Here’s a paradox facing today’s nuclear power industry: On one hand, an exciting range of new fission and fusion reactor technologies has spawned a number of startups. But at the same time, market dynamics have conspired against the uptake of enabling technologies developed in other fields that could bring new options and benefits to the nuclear sector.
“The nuclear industry has been remarkably slow at keeping up with technological advances in other industries,” notes MIT Department of Nuclear Science and Engineering (NSE) Professor Jacopo Buongiorno, who also serves as director of the Institute’s Center for Advanced Nuclear Energy Systems (CANES). “There’s understandable aversion to risk, so there aren’t many opportunities to try new approaches, and regulation also lengthens the cycle of innovation — but we do see opportunities for applying innovative technologies developed in other fields.”
Extensive use of robots, for example, could lower costs and improve reliability of operations and emergency response at nuclear plants. Additive manufacturing (3-D printing) could simplify fabrication of complex components that today have to be machined and welded. And NSE’s strategic plan explicitly emphasizes work with materials scientists, mechanical engineers, physicists, and other related disciplines.
But Buongiorno points to two specific areas with exceptional promise: nanomaterials for enhanced reactor cooling, which could be taken up relatively quickly, and use of shipyard construction to build floating offshore power plants, which could spark fundamental shifts in the nuclear industry.
Cooling — the transfer of heat from fuel rods to the surrounding water — is a critical reactor function. “Boiling [of the cooling water] is a very efficient means of heat transfer, but there can be too much boiling,” Buongiorno explains. “If bubbles coalesce on the fuel rod surface, they start to act as an insulator. Then energy stays in the fuel rods, which can overheat.”
Buongiorno, with colleagues in NSE and faculty from MIT’s Chemistry and Materials Science and Engineering departments, led the first systematic studies on the effects of surface characteristics on boiling heat transfer. The team found that films of nanoparticles on fuel rods, just a few microns thick, created a hydrophilic porous layer that prevented bubble coalescence and enabled more-efficient heat transfer at higher temperatures.
That, notes Buongiorno, could allow reactors to run at higher power, generating more megawatts from the same fuel load. A related innovation: adding nanoparticles to the cooling water itself. During operation, these particles precipitate onto the fuel rods, creating structures akin to those produced by the coatings. “The bottom line is a surface that promotes better boiling,” he adds.
Both techniques appear relatively easy to retrofit into existing reactor designs. “There is clear industrial interest,” Buongiorno says. “We have a contract with Westinghouse, and a proposal at ARPA-E, the Department of Energy’s advanced projects agency. I hope it will not take a decade-long process for introduction — it could grow fast if the testing goes well.”

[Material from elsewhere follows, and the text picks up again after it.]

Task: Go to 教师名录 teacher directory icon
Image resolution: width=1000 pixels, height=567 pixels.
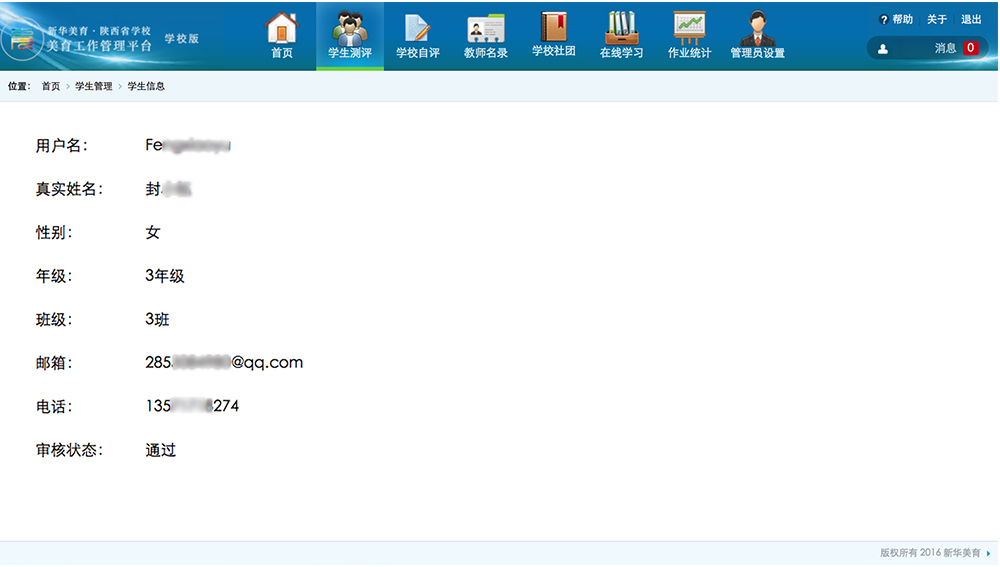Action: 486,28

A more ambitious project involves tapping the expertise of maritime construction companies, which build extremely large floating structures (such as oil rigs and liquefied natural gas terminals) as well as nuclear-powered vessels.
Buongiorno explains that building a power plant on-site can cost many times as much as construction in the controlled conditions of a shipyard. Moreover, he adds, “nuclear submarines and aircraft carriers, which can be viewed as floating nuclear power plants, are built in record time, in certain cases as short as 36 months, with quality of production that is probably superior to civilian nuclear plant construction. Land-based plants can take up to 10 years to build.”
Buongiorno and NSE colleagues Michael Golay and Neil Todreas have developed a basic design for a floating nuclear power plant, which would be moored within a nation’s territorial waters and linked to shore via underwater cable. The structure would be essentially immune to earthquakes and tsunamis. Housing reactors in containment structures below the waterline would ensure an ample supply of emergency cooling water, and there would be no nearby residents.
“You reduce capital costs and the construction schedule, so there’s a big financial benefit,” says Buongiorno. “There are, rightly, concerns about the health of the oceans, and security questions, and those must be addressed, so it’s still a big hurdle. But nuclear-grade marine structures are routinely built and launched — there have been many more marine reactors than land-based ones.”
The best opportunities may be in Pacific Rim nations, which need power and face seismic risks. The NSE team is considering formation of a company that would hold intellectual property for the concept, and facilitate a consortium of companies that would design, build, and operate a fleet of standardized plants.
“The key question is licensing, making sure we’ve identified all the possible threats and scenarios, and making a compelling case for national and international regulators,” Buongiorno notes. “Our success would be measured by how quickly we could get out of the way.”
And more broadly, NSE’s ongoing pursuit of interdisciplinary innovation will continue seeking opportunities from other fields in areas ranging from materials diagnostics to quantum engineering to fusion to policy.